— What the task asks —
After finding the line with "Where should I click to: Click the yellow" in the entries below, copy that line and each one after it exactly, through the last line, and omit pictures.

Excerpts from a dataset

++++

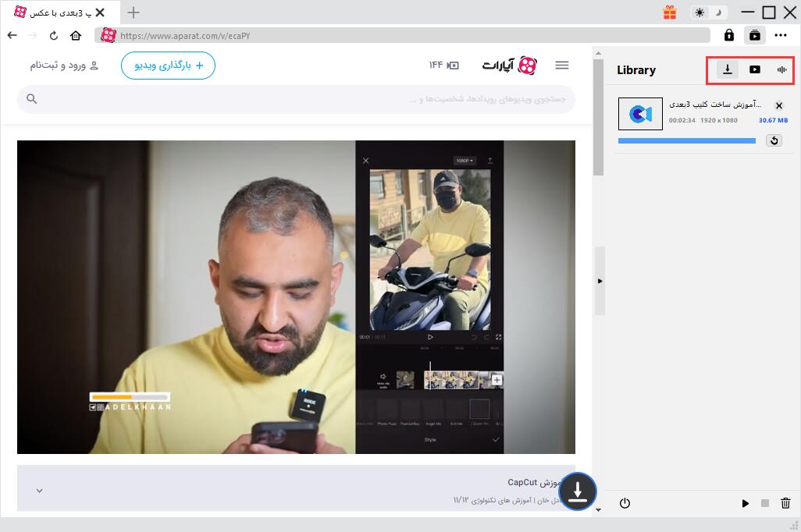Click the gift box icon

pos(670,12)
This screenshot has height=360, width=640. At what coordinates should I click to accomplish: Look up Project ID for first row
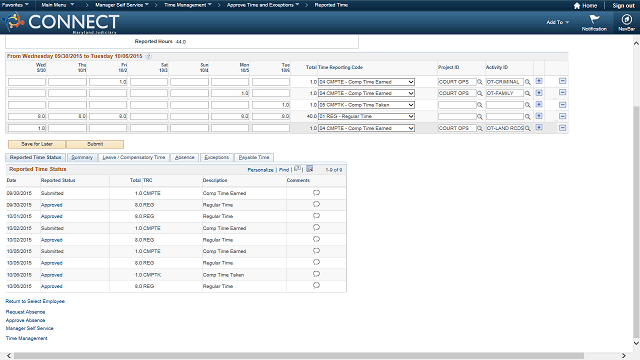[x=480, y=82]
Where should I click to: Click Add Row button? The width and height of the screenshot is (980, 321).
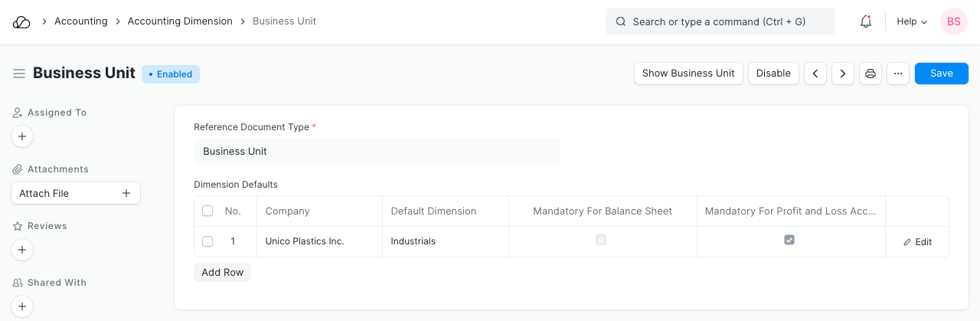(222, 273)
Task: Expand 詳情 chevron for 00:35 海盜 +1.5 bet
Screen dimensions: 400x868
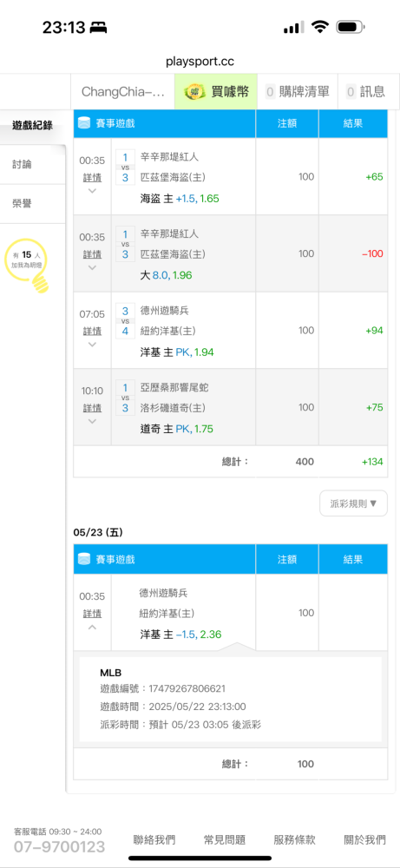Action: [92, 190]
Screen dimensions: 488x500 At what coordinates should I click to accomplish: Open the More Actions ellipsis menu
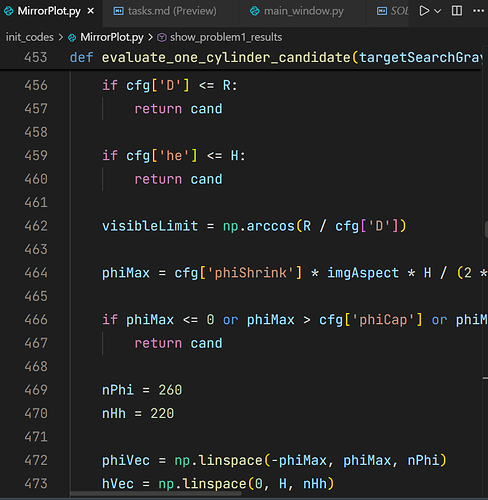click(478, 11)
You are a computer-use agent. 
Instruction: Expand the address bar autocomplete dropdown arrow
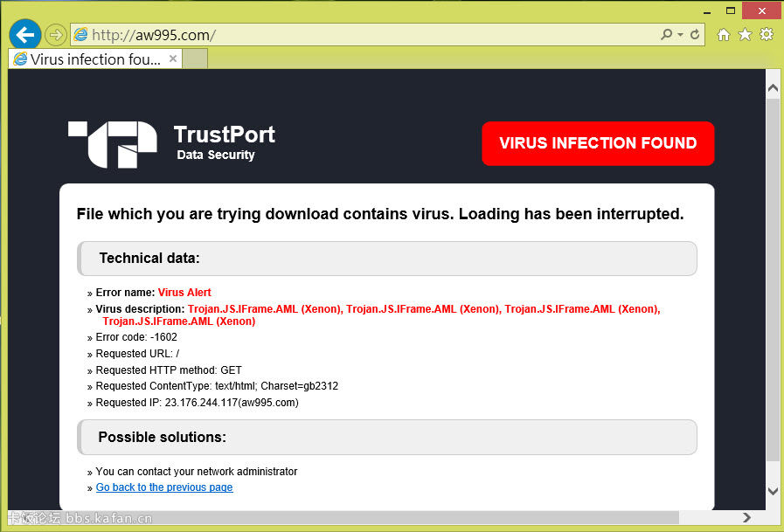tap(680, 35)
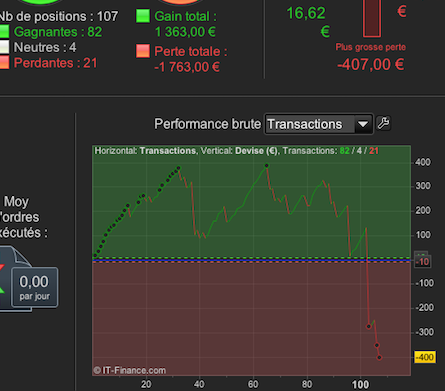
Task: Click the Nb de positions : 107 text
Action: click(x=59, y=16)
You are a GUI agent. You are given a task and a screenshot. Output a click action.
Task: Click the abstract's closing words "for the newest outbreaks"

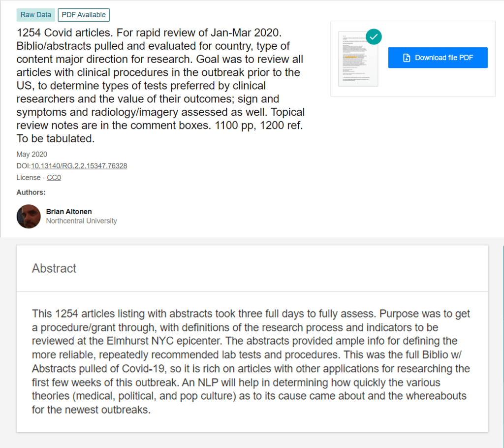(91, 410)
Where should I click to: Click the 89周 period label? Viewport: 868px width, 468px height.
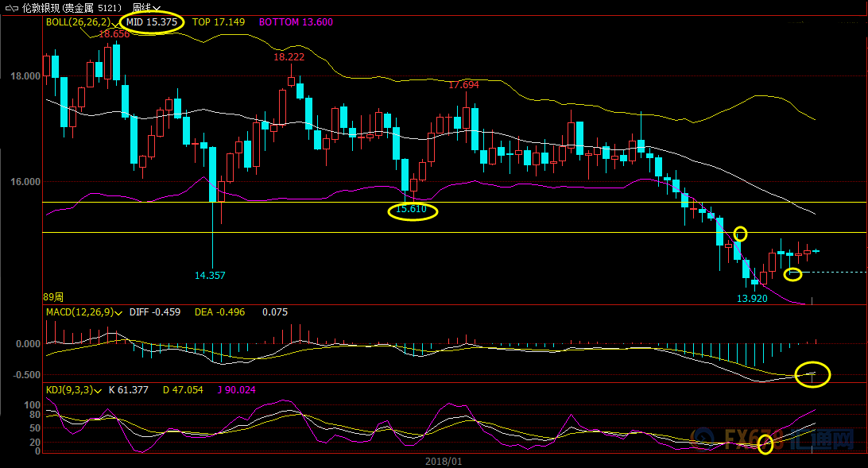point(52,296)
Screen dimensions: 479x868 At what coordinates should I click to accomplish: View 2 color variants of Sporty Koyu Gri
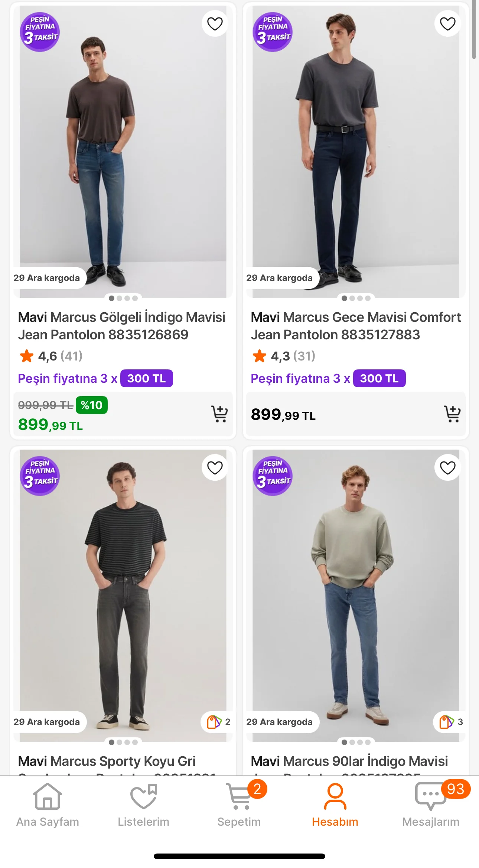pos(218,722)
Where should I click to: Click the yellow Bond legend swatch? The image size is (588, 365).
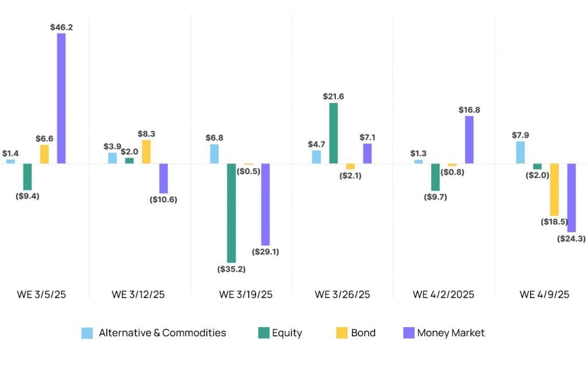click(x=342, y=333)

++++

— Written solution —
Where should I click to: Click the yellow Bond legend swatch? The image size is (588, 365).
click(x=342, y=333)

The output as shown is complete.